Information shown

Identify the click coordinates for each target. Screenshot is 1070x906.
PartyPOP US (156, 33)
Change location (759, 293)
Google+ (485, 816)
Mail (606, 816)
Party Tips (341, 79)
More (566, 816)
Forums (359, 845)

Instruction
Copy the items above line for line, changing nothing.

Solution below
Identify the click coordinates for each target. Screenshot is 1070x906.
PartyPOP US (156, 33)
Change location (759, 293)
Google+ (485, 816)
Mail (606, 816)
Party Tips (341, 79)
More (566, 816)
Forums (359, 845)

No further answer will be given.